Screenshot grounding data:
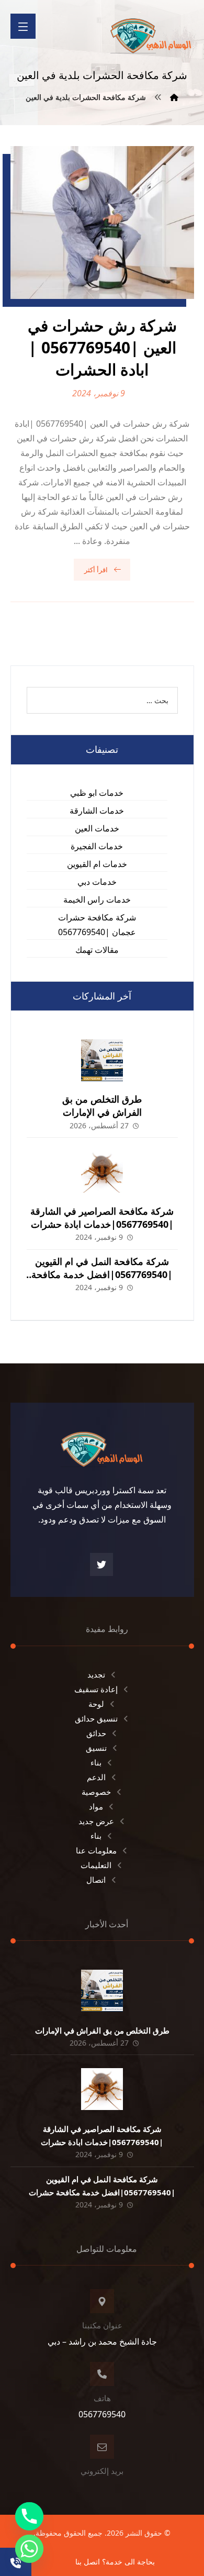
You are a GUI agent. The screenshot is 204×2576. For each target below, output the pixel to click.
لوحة (96, 1703)
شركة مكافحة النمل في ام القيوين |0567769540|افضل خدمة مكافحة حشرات (102, 1274)
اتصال (96, 1879)
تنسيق (96, 1747)
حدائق (96, 1733)
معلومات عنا (96, 1850)
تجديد (96, 1674)
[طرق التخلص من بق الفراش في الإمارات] (102, 1060)
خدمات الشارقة (97, 810)
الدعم (96, 1777)
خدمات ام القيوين (97, 864)
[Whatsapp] (29, 2549)
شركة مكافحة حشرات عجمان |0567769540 (97, 925)
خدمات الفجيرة (97, 846)
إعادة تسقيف (96, 1689)
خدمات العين (97, 828)
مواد (96, 1806)
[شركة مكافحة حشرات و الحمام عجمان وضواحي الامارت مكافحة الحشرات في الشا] (151, 31)
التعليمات (96, 1865)
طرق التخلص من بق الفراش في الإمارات (102, 1105)
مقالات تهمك (97, 950)
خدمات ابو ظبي (96, 792)
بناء (95, 1762)
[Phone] (29, 2516)
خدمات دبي (97, 881)
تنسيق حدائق (96, 1718)
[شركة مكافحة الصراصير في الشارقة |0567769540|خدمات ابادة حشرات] (102, 1172)
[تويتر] (101, 1564)
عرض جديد (96, 1821)
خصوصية (96, 1791)
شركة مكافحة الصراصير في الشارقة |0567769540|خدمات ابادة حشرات (102, 1217)
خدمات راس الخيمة (97, 899)
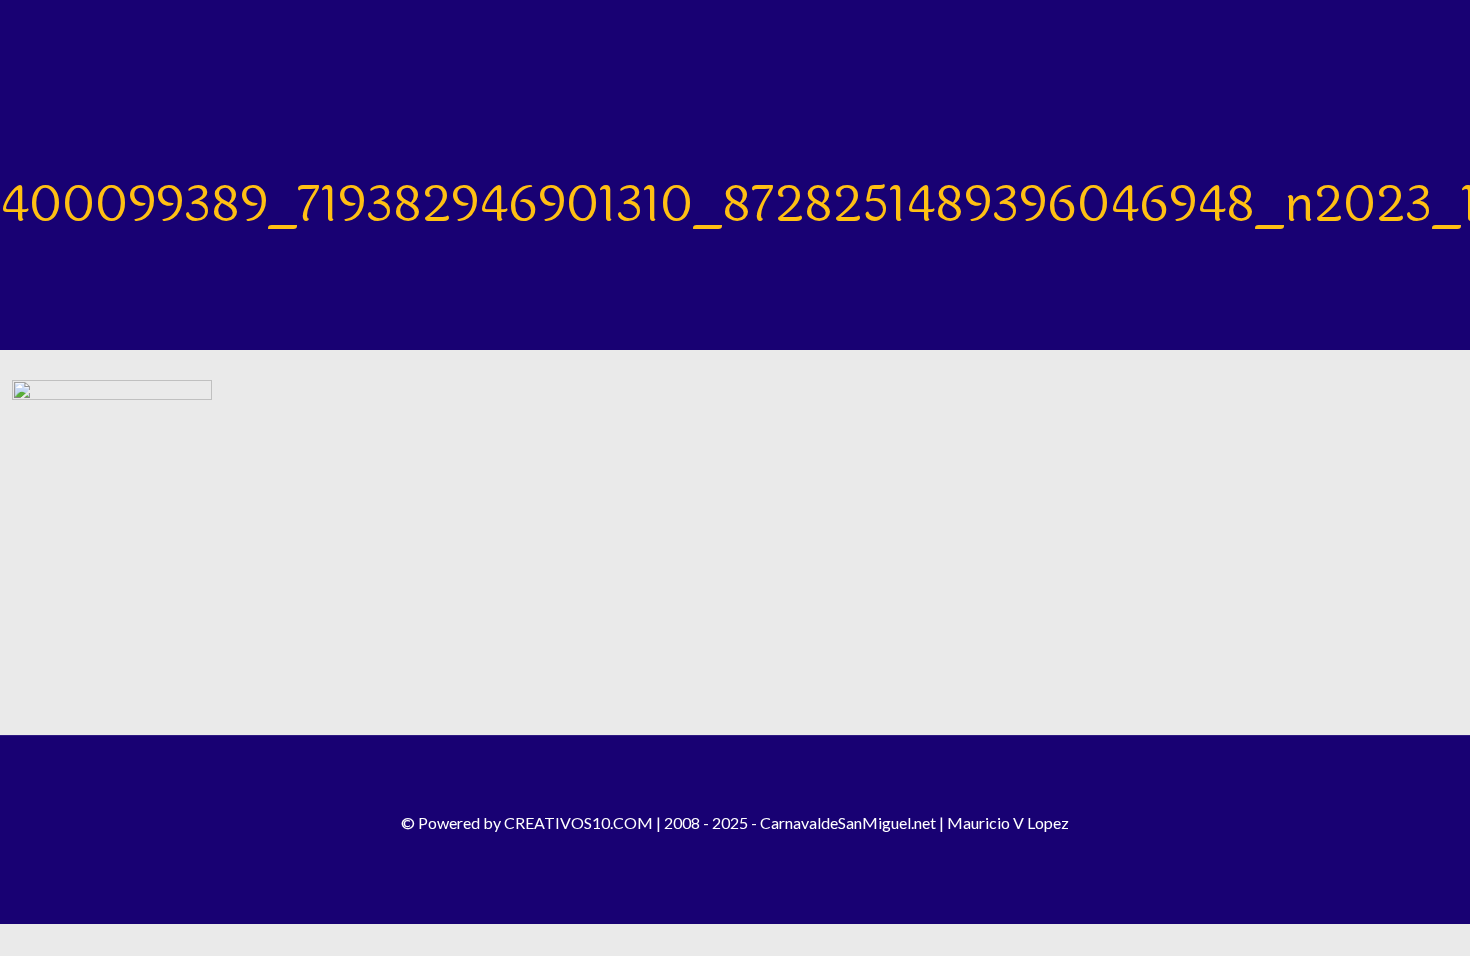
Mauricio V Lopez (1008, 822)
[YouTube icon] (748, 854)
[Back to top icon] (735, 777)
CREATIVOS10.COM (578, 822)
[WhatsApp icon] (775, 854)
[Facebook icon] (694, 854)
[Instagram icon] (721, 854)
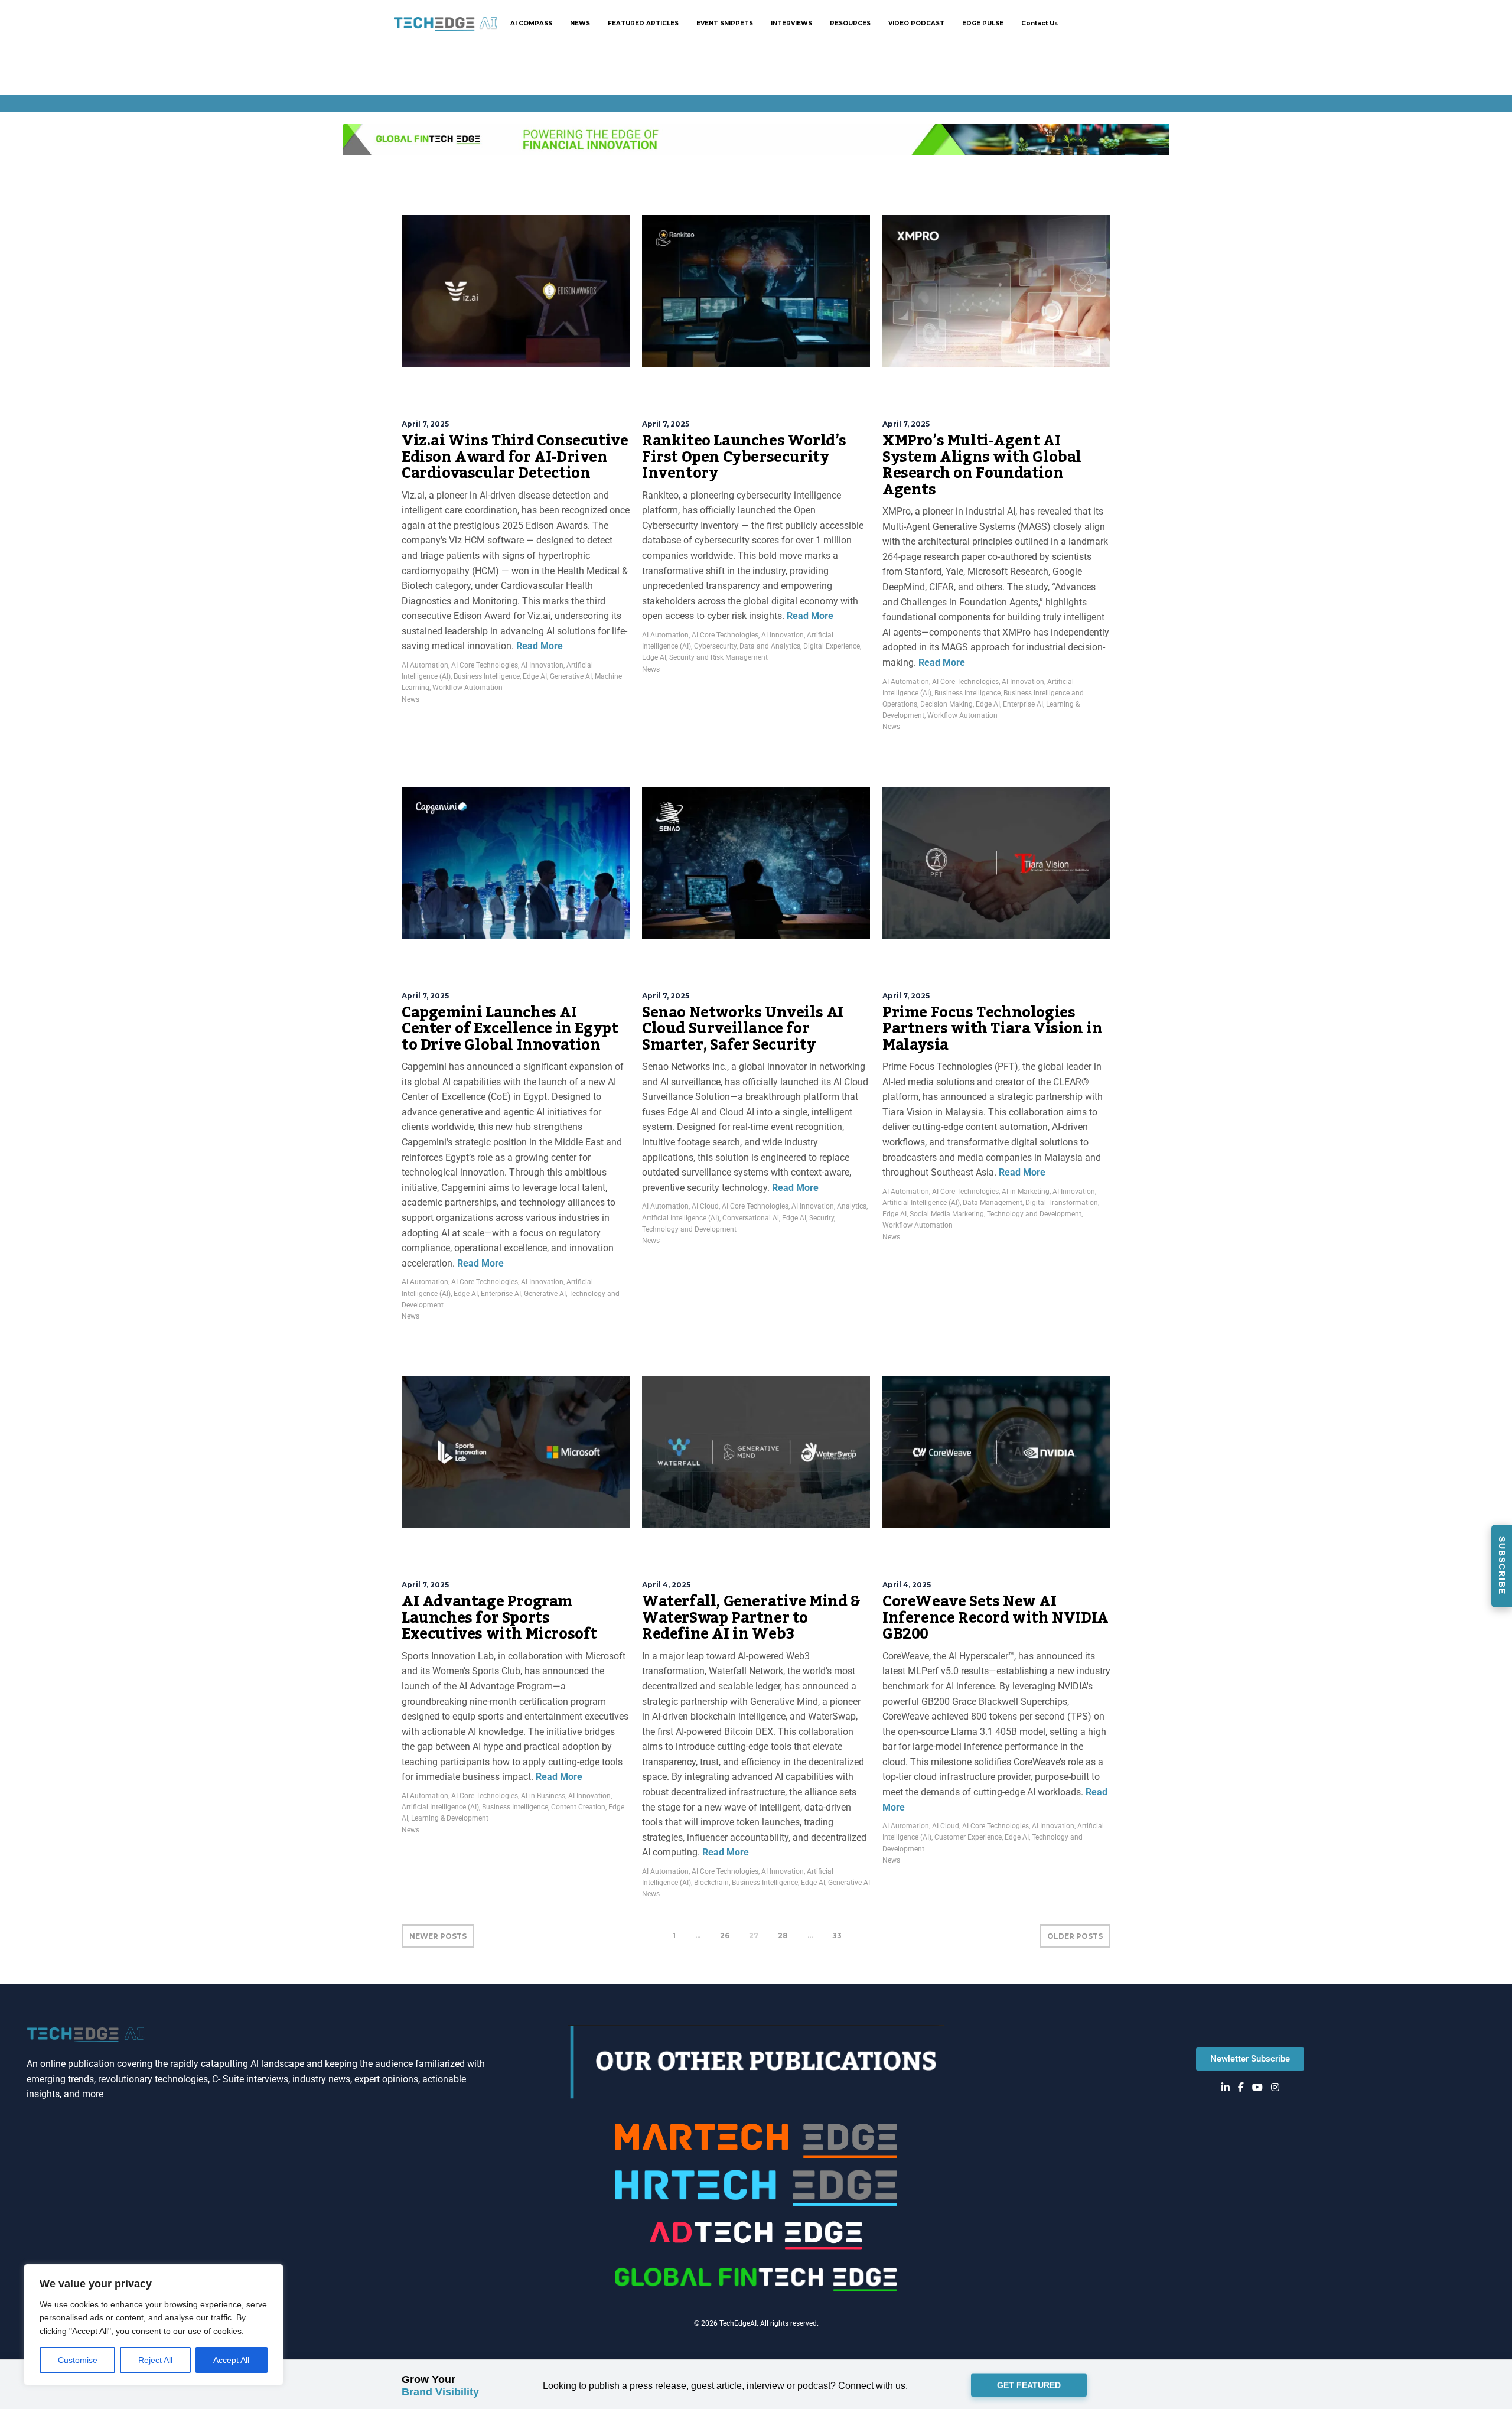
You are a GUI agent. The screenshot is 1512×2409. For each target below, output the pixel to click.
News (410, 699)
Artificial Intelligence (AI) (680, 1218)
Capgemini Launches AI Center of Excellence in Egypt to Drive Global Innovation (510, 1029)
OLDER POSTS (1075, 1936)
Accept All (231, 2360)
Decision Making (946, 704)
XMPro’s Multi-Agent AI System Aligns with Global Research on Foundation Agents (981, 465)
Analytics (851, 1206)
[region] (154, 2324)
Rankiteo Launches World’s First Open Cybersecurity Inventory (744, 457)
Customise (77, 2360)
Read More (538, 646)
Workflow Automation (467, 687)
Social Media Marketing (947, 1214)
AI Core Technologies (484, 665)
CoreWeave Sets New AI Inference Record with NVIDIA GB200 (995, 1618)
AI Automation (425, 665)
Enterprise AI (1023, 704)
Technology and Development (689, 1229)
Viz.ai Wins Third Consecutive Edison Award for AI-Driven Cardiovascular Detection (515, 457)
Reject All (155, 2360)
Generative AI (571, 676)
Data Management (992, 1203)
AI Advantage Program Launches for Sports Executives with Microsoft (499, 1618)
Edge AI (535, 676)
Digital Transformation (1061, 1203)
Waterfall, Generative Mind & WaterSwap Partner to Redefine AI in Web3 (751, 1618)
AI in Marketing (1026, 1191)
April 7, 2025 (425, 423)
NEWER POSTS (438, 1936)
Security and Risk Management (718, 657)
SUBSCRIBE (1502, 1565)
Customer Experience (968, 1837)
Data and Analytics (769, 646)
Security (821, 1218)
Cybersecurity (715, 646)
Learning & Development (449, 1818)
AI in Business (543, 1796)
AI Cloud (705, 1206)
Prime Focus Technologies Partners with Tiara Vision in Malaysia (992, 1029)
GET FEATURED (1029, 2385)
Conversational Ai (750, 1218)
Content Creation (578, 1807)
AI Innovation (542, 665)
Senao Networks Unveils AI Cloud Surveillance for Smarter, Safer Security (742, 1029)
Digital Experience (831, 646)
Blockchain (711, 1883)
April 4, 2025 (666, 1584)
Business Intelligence (487, 676)
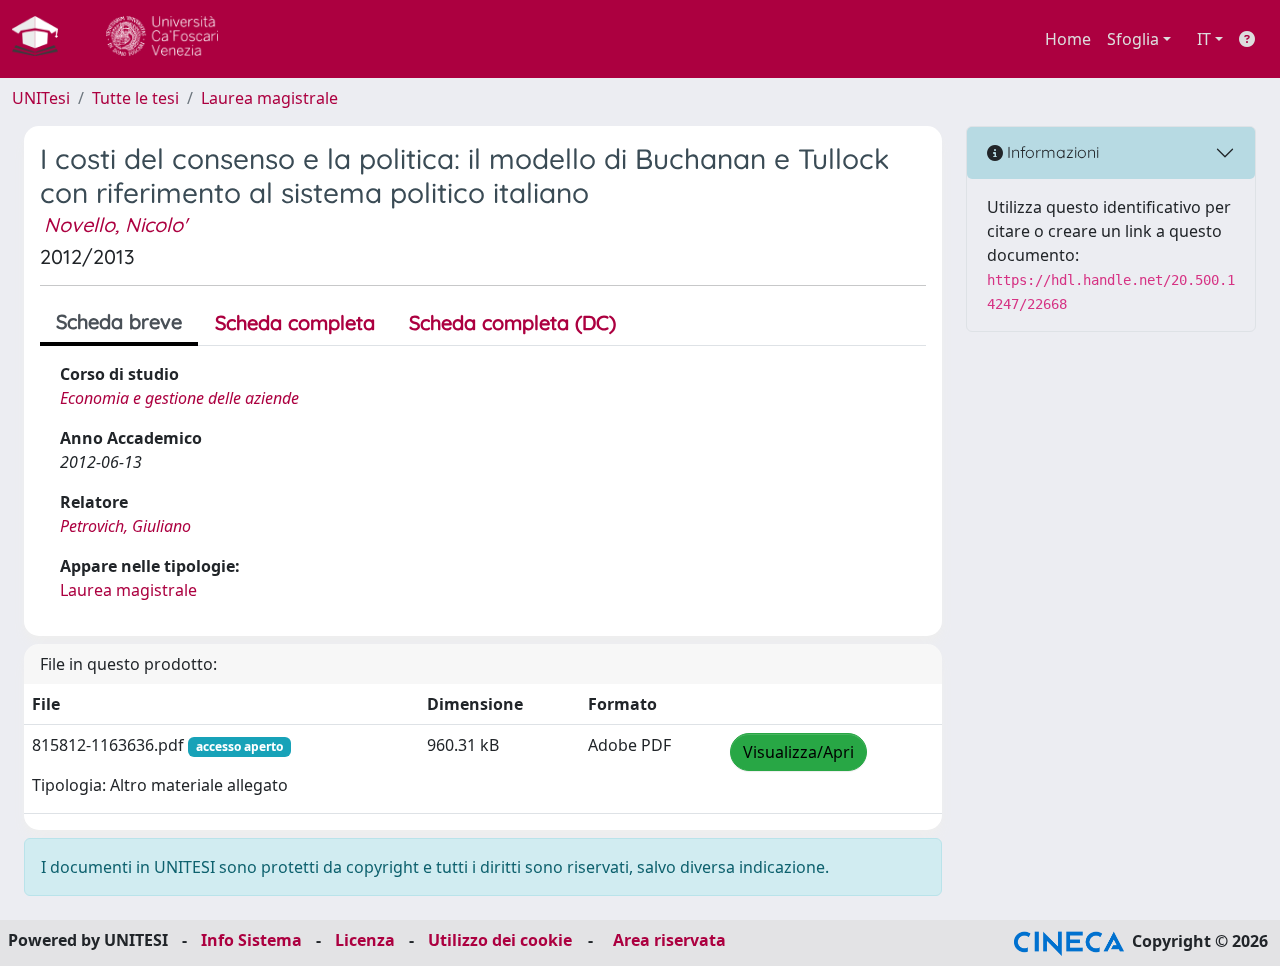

Exercise instructions: When you reach the line with "Generative AI (571, 676)" in the records above, start writing out lines exactly, and stop once the line with "Waterfall, Generative Mind" has been written; include nothing else.

Expected answer:
Generative AI (571, 676)
Data Management (992, 1203)
AI Advantage Program Launches for Sports Executives with Microsoft (499, 1618)
Edge AI (535, 676)
Digital Transformation (1061, 1203)
Waterfall, Generative Mind & WaterSwap Partner to Redefine AI in Web3 (751, 1618)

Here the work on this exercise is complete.